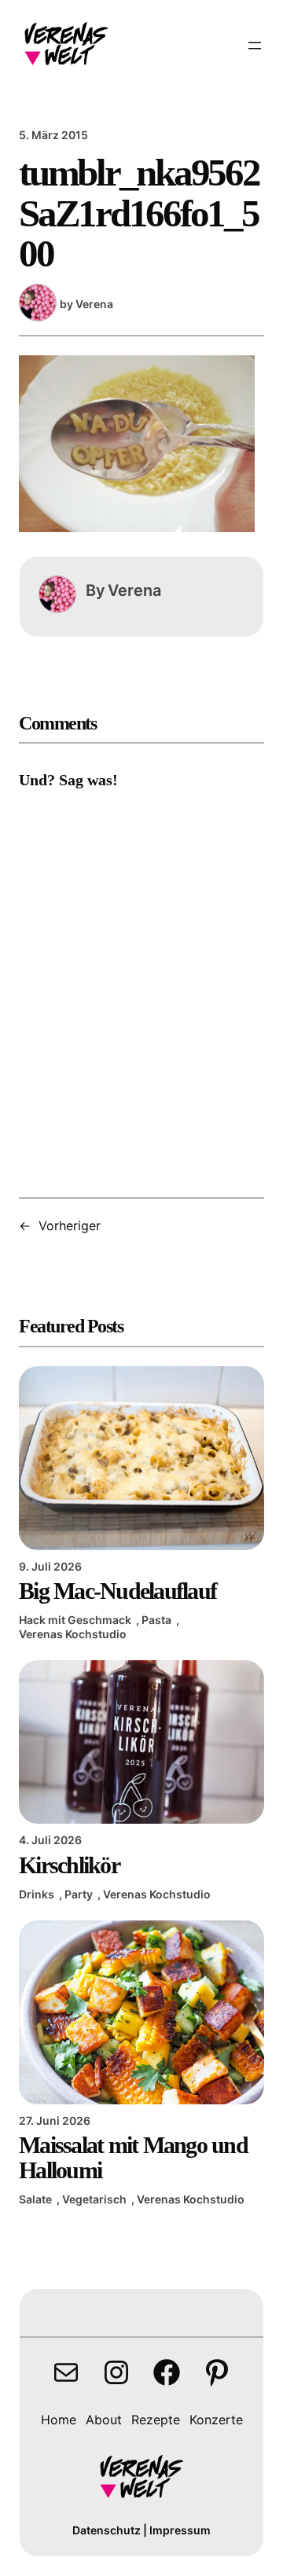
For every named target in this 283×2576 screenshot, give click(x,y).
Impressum (180, 2530)
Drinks (36, 1894)
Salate (35, 2199)
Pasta (156, 1619)
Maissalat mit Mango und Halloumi (133, 2158)
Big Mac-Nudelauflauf (117, 1591)
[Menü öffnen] (254, 45)
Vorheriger (70, 1225)
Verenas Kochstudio (73, 1634)
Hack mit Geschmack (75, 1619)
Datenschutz (106, 2530)
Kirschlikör (69, 1865)
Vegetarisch (94, 2199)
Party (78, 1894)
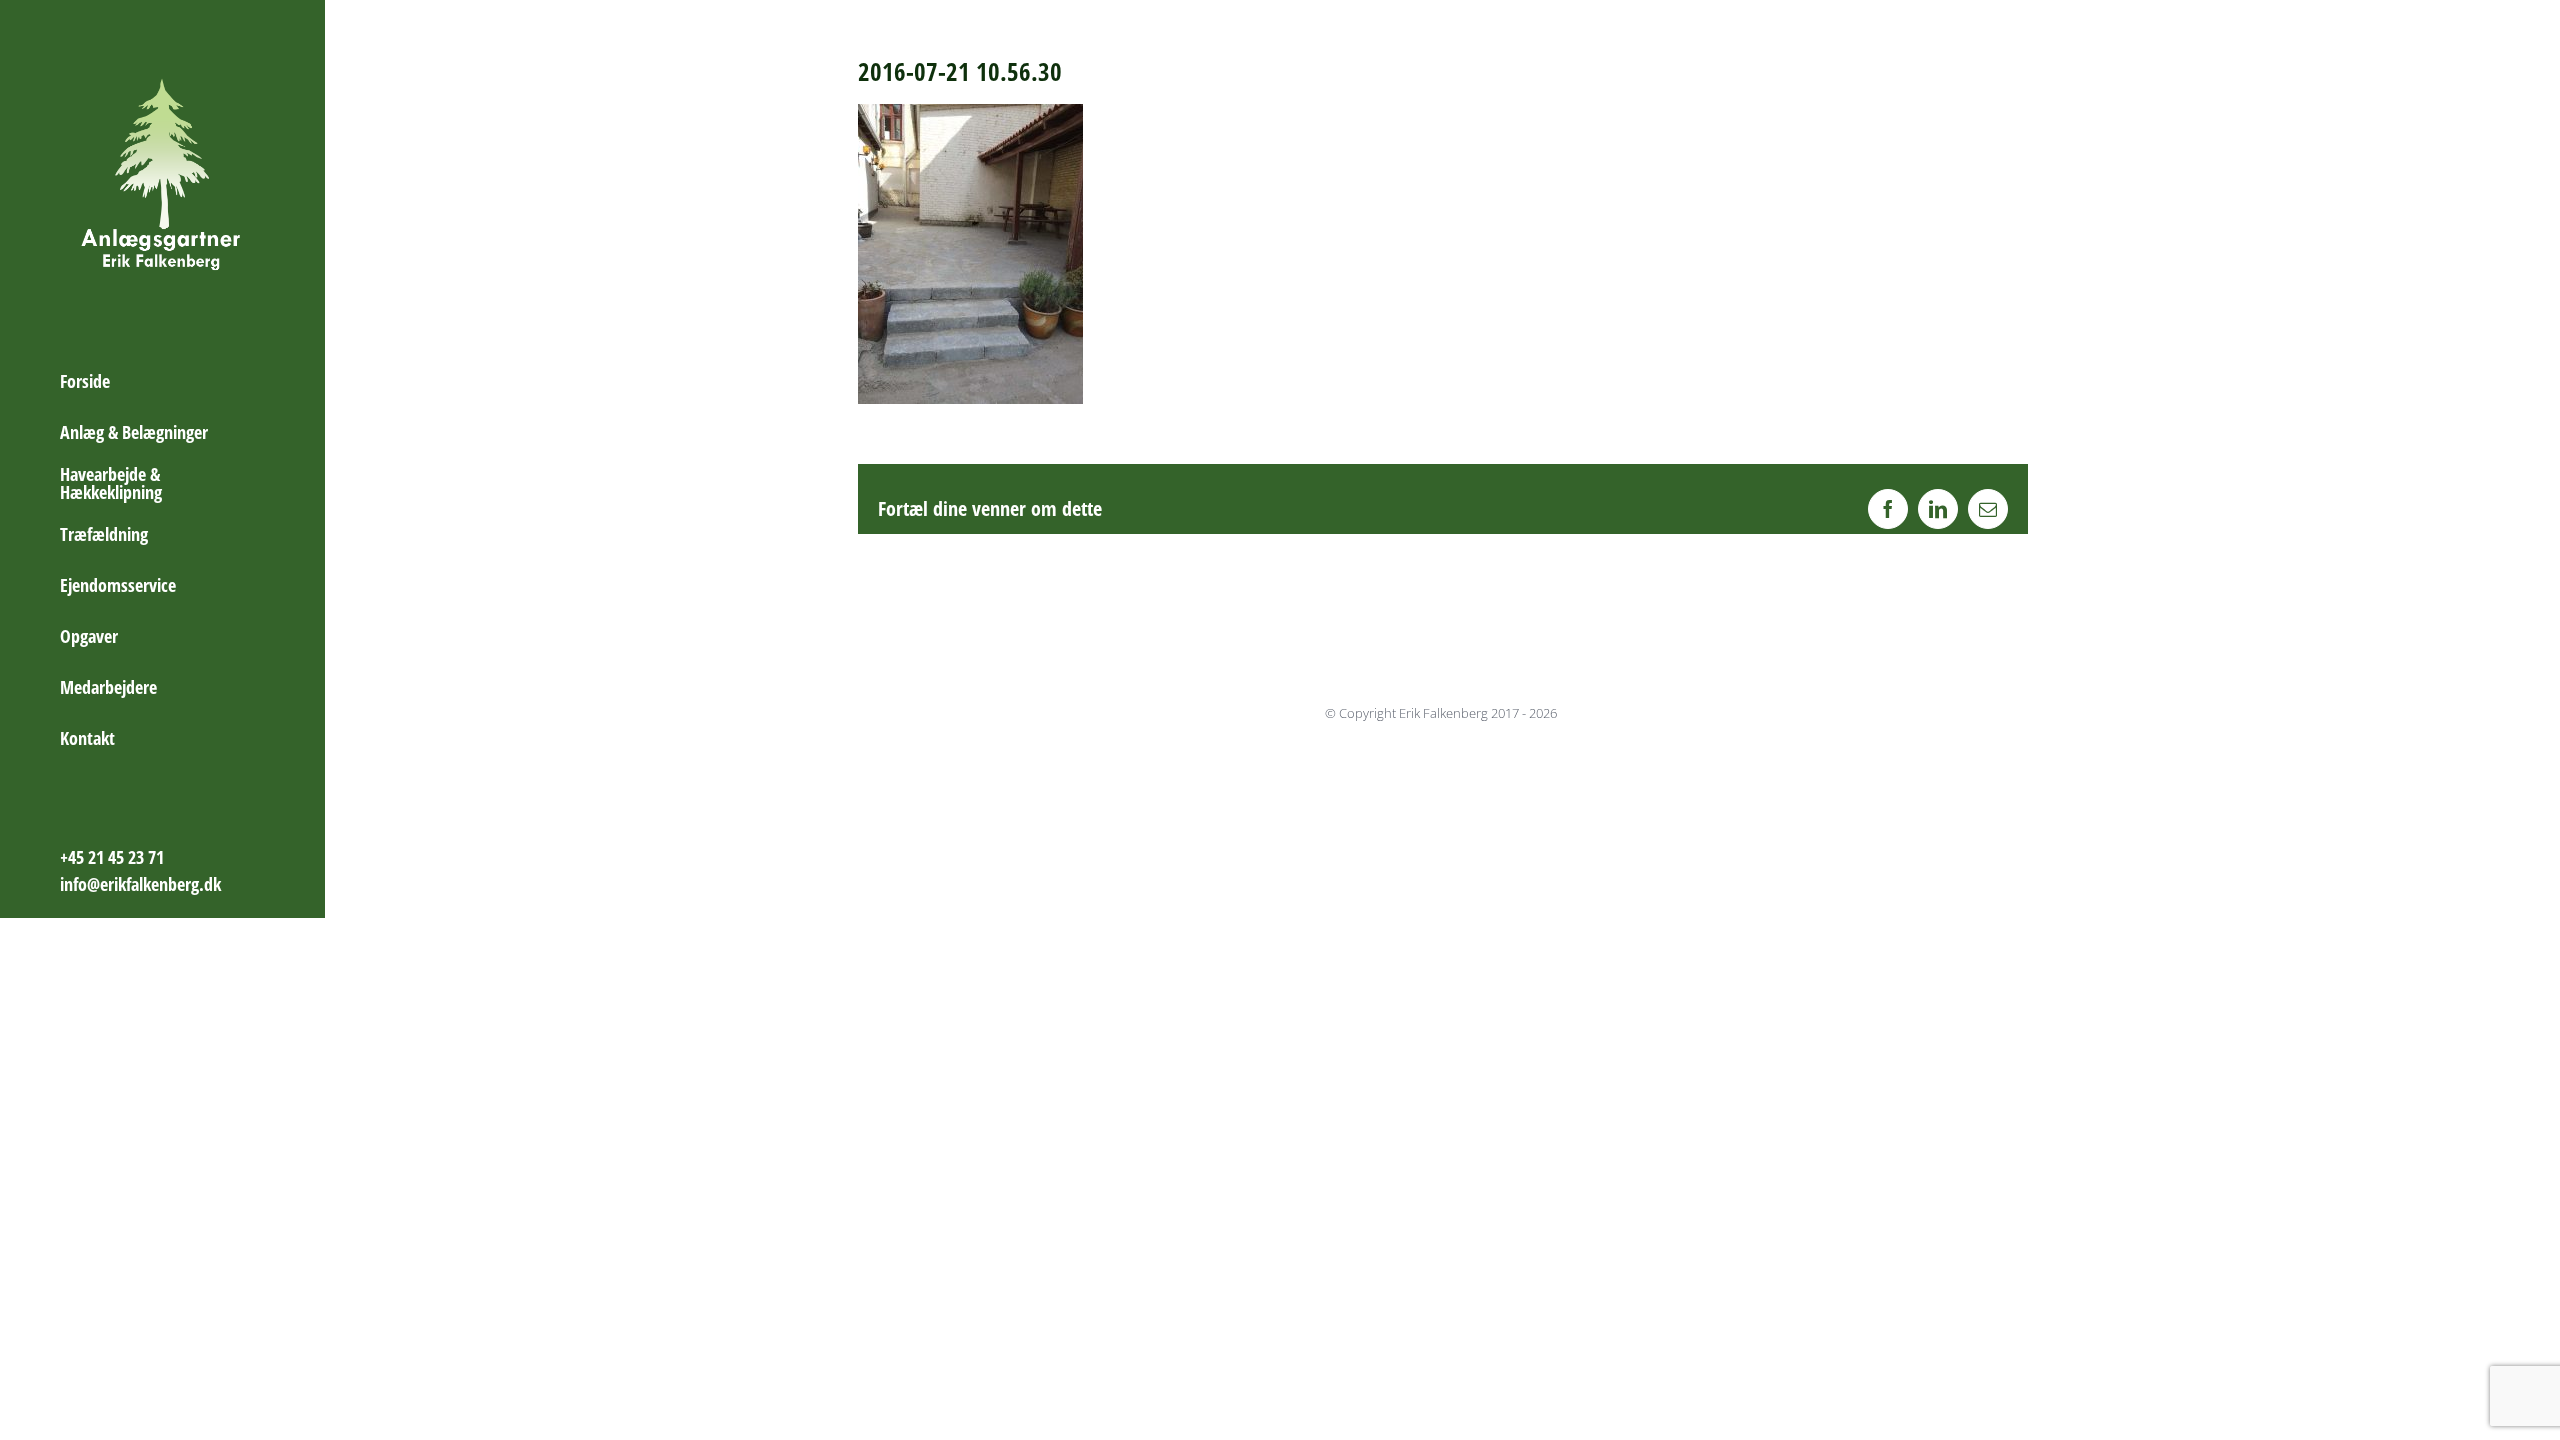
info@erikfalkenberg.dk (140, 884)
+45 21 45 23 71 (112, 857)
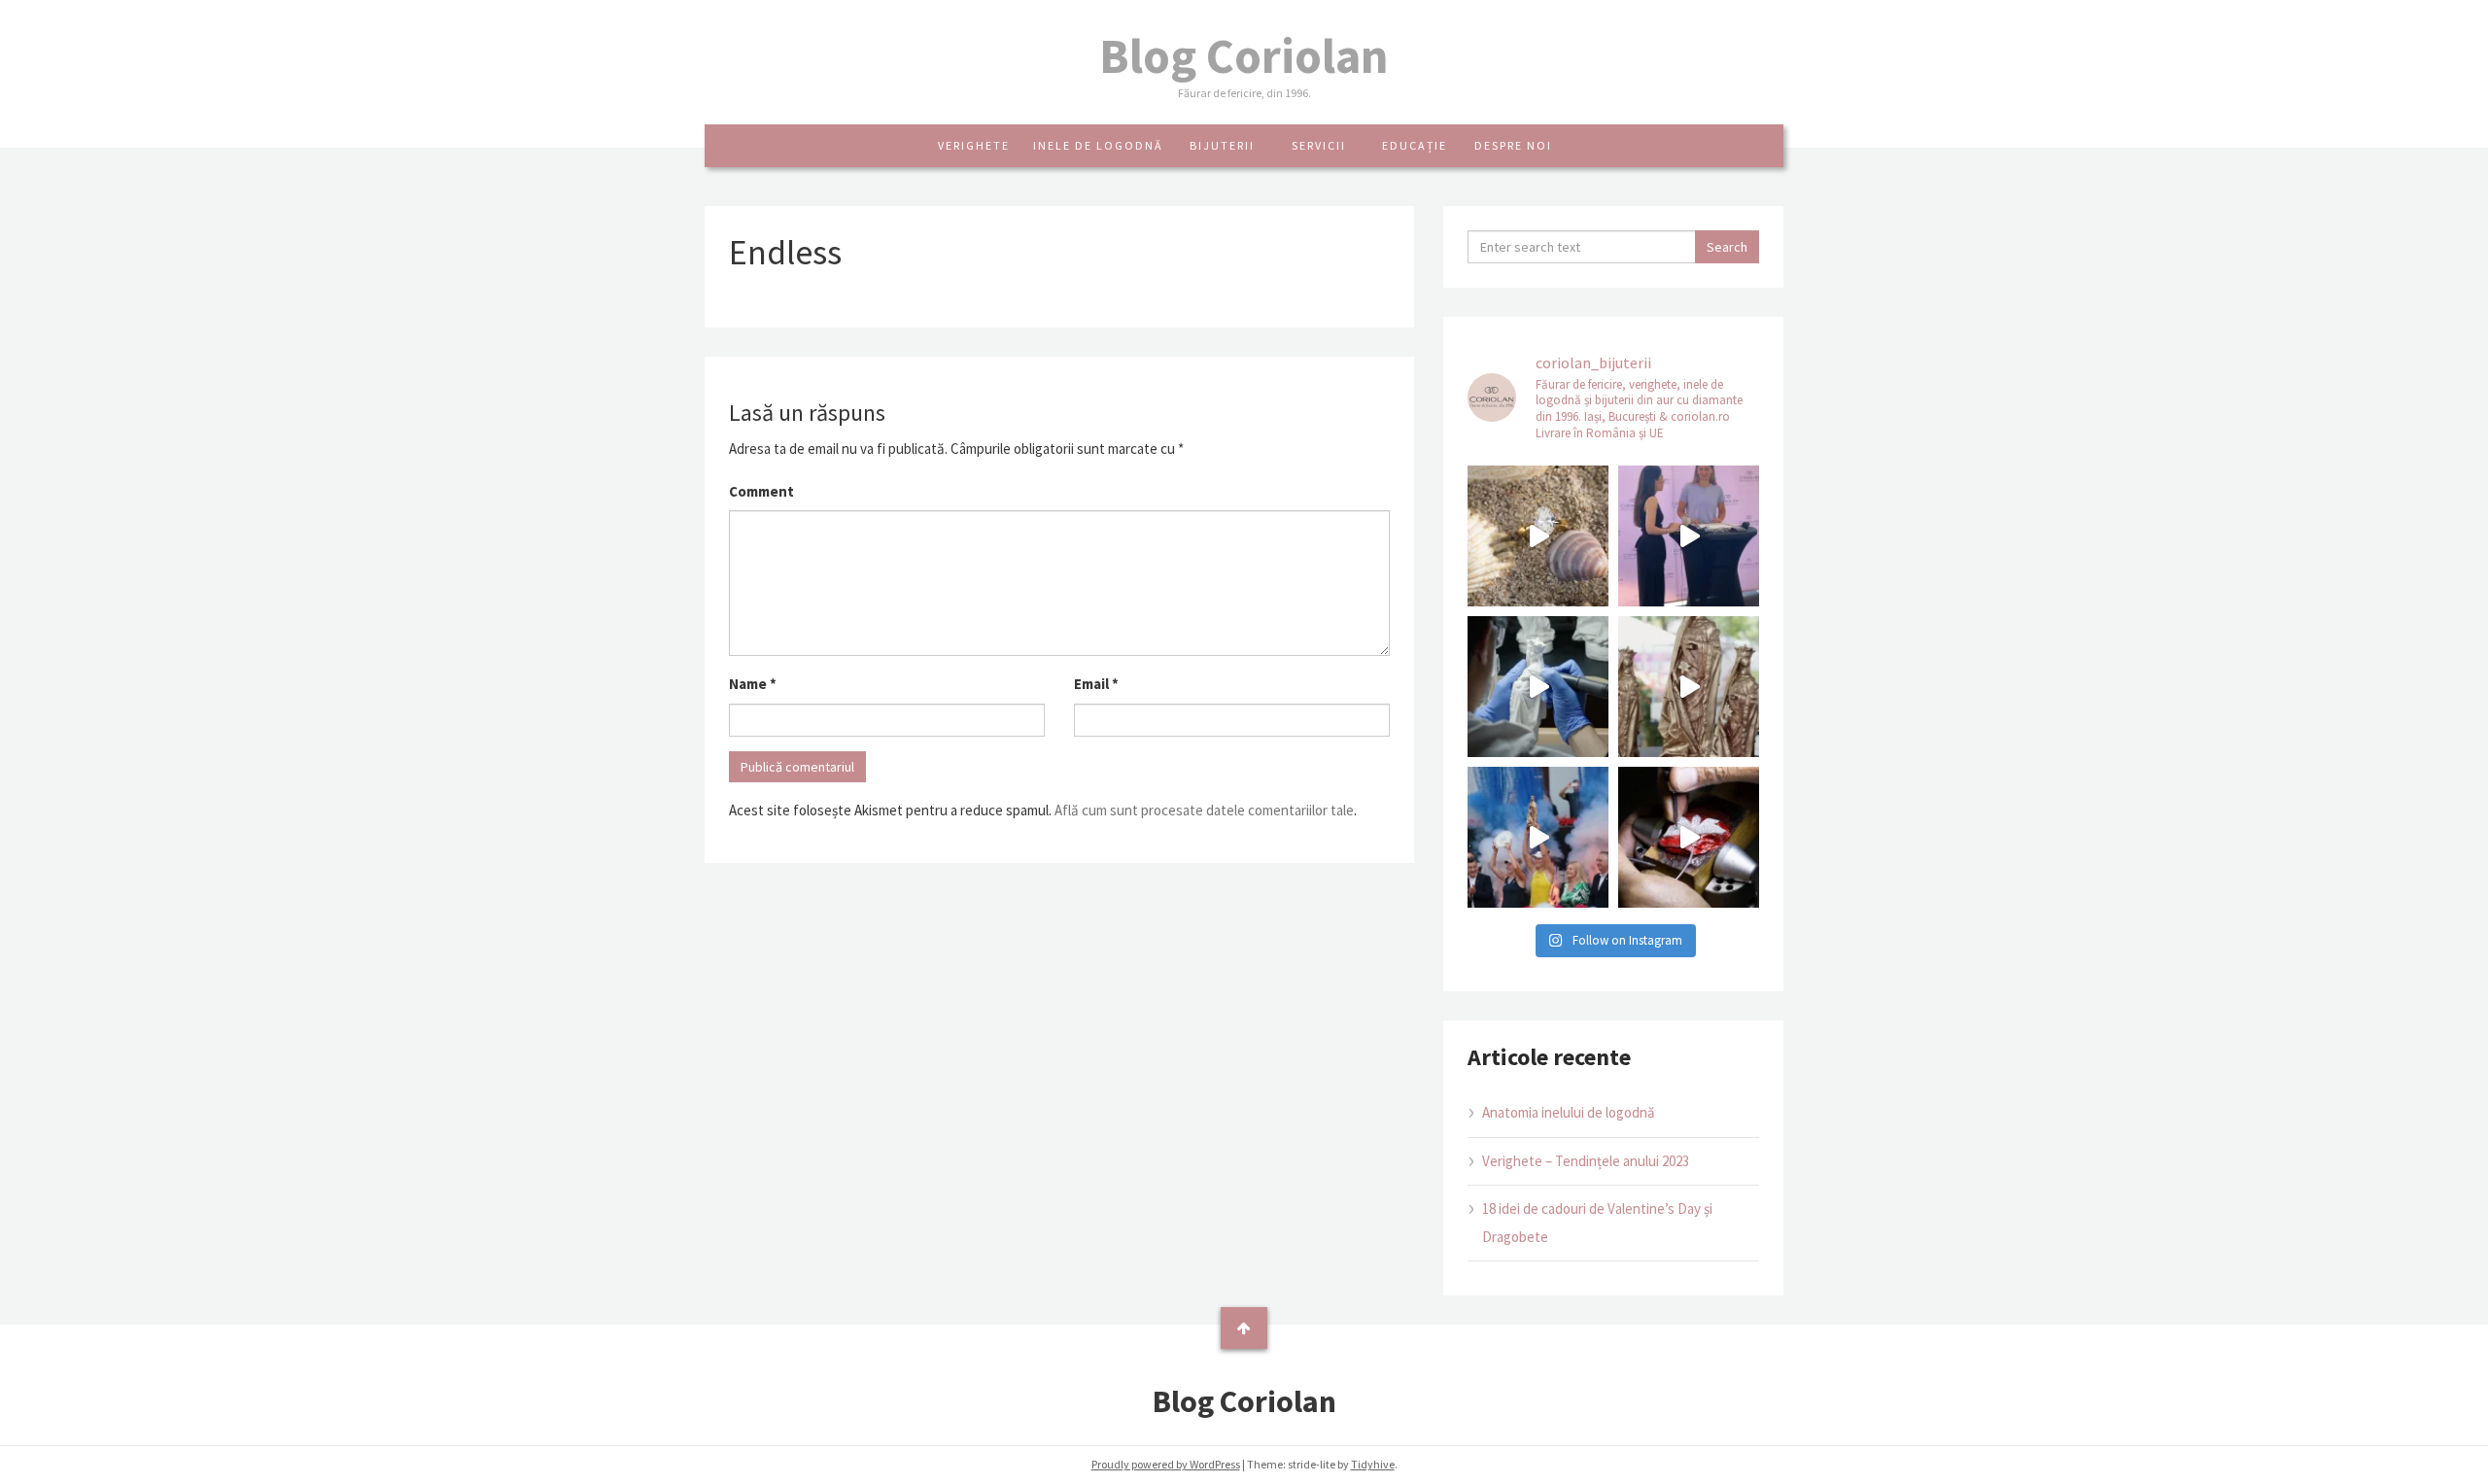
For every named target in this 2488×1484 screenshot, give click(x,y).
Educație (1414, 145)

■ GOAL OF THE EXERCISE
A single number is the whole answer: how many lines of the records contain the word "target".

■ SOLUTION FOR THIS EXERCISE
2